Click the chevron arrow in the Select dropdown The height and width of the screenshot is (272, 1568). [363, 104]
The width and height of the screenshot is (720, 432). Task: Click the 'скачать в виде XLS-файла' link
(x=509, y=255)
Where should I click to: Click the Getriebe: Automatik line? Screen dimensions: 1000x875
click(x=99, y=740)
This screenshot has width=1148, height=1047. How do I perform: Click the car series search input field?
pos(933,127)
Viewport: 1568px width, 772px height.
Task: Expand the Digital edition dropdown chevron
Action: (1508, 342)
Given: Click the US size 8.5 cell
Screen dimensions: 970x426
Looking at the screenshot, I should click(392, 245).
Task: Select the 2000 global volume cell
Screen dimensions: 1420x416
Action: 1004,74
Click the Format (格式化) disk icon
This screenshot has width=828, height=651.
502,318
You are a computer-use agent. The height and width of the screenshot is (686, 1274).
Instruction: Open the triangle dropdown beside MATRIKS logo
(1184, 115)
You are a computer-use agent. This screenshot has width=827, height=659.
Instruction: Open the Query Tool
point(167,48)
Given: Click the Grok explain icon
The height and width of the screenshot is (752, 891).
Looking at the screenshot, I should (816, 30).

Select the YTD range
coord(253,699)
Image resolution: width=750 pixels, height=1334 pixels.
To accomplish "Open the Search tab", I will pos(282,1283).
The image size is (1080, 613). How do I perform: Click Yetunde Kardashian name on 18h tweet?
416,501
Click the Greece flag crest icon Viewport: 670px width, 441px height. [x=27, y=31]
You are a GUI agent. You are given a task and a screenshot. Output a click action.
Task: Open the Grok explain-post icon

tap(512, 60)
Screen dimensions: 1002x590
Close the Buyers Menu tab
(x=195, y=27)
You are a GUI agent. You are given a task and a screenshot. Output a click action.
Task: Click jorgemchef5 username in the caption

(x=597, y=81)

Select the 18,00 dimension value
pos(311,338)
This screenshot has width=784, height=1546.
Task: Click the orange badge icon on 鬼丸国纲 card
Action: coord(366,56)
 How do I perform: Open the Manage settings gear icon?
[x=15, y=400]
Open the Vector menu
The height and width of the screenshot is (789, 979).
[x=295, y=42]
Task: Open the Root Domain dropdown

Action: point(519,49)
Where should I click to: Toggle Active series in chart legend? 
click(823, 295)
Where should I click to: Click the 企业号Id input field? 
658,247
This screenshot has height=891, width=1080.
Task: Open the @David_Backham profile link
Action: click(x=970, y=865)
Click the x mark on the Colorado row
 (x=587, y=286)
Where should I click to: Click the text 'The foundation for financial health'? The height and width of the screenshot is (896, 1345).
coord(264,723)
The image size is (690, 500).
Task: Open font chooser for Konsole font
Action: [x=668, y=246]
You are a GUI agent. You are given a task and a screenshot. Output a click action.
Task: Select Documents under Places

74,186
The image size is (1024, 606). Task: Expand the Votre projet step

▸ Work request
All of the data above should be reproduced exactly.

▸ Written response
Click the chevron arrow in the Select dropdown The height and width of the screenshot is (272, 1568). [363, 104]
The width and height of the screenshot is (720, 432). Task: Click the 'скачать в виде XLS-файла' link
(x=509, y=255)
Where should I click to: Click the Getriebe: Automatik line? Screen dimensions: 1000x875
click(x=99, y=740)
This screenshot has width=1148, height=1047. How do I perform: Click the car series search input field?
pos(933,127)
Viewport: 1568px width, 772px height.
Task: Expand the Digital edition dropdown chevron
Action: (1508, 342)
Given: Click the US size 8.5 cell
Screen dimensions: 970x426
Looking at the screenshot, I should click(392, 245).
Task: Select the 2000 global volume cell
Screen dimensions: 1420x416
Action: 1004,74
Click the Format (格式化) disk icon
This screenshot has width=828, height=651.
502,318
You are a computer-use agent. The height and width of the screenshot is (686, 1274).
Instruction: Open the triangle dropdown beside MATRIKS logo
(1184, 115)
You are a computer-use agent. This screenshot has width=827, height=659.
Instruction: Open the Query Tool
point(167,48)
Given: Click the Grok explain icon
The height and width of the screenshot is (752, 891).
Looking at the screenshot, I should (816, 30).

Select the YTD range
coord(253,699)
Image resolution: width=750 pixels, height=1334 pixels.
To accomplish "Open the Search tab", I will pos(282,1283).
The image size is (1080, 613). How do I perform: Click Yetunde Kardashian name on 18h tweet?
416,501
Click the Greece flag crest icon Viewport: 670px width, 441px height. [x=27, y=31]
You are a GUI agent. You are given a task and a screenshot. Output a click action.
Task: Open the Grok explain-post icon

tap(512, 60)
Screen dimensions: 1002x590
Close the Buyers Menu tab
(x=195, y=27)
You are a GUI agent. You are given a task and a screenshot. Output a click action.
Task: Click jorgemchef5 username in the caption

(x=597, y=81)

Select the 18,00 dimension value
pos(311,338)
This screenshot has width=784, height=1546.
Task: Click the orange badge icon on 鬼丸国纲 card
Action: coord(366,56)
 How do I perform: Open the Manage settings gear icon?
[x=15, y=400]
Open the Vector menu
The height and width of the screenshot is (789, 979).
[x=295, y=42]
Task: Open the Root Domain dropdown

Action: point(519,49)
Where should I click to: Toggle Active series in chart legend? 
click(823, 295)
Where should I click to: Click the 企业号Id input field? 
658,247
This screenshot has height=891, width=1080.
Task: Open the @David_Backham profile link
Action: click(x=970, y=865)
Click the x mark on the Colorado row
 (x=587, y=286)
Where should I click to: Click the text 'The foundation for financial health'? The height and width of the screenshot is (896, 1345).
coord(264,723)
The image size is (690, 500).
Task: Open font chooser for Konsole font
Action: [x=668, y=246]
You are a GUI agent. You are given a task and a screenshot. Output a click action.
Task: Select Documents under Places

74,186
The image size is (1024, 606). Task: Expand the Votre projet step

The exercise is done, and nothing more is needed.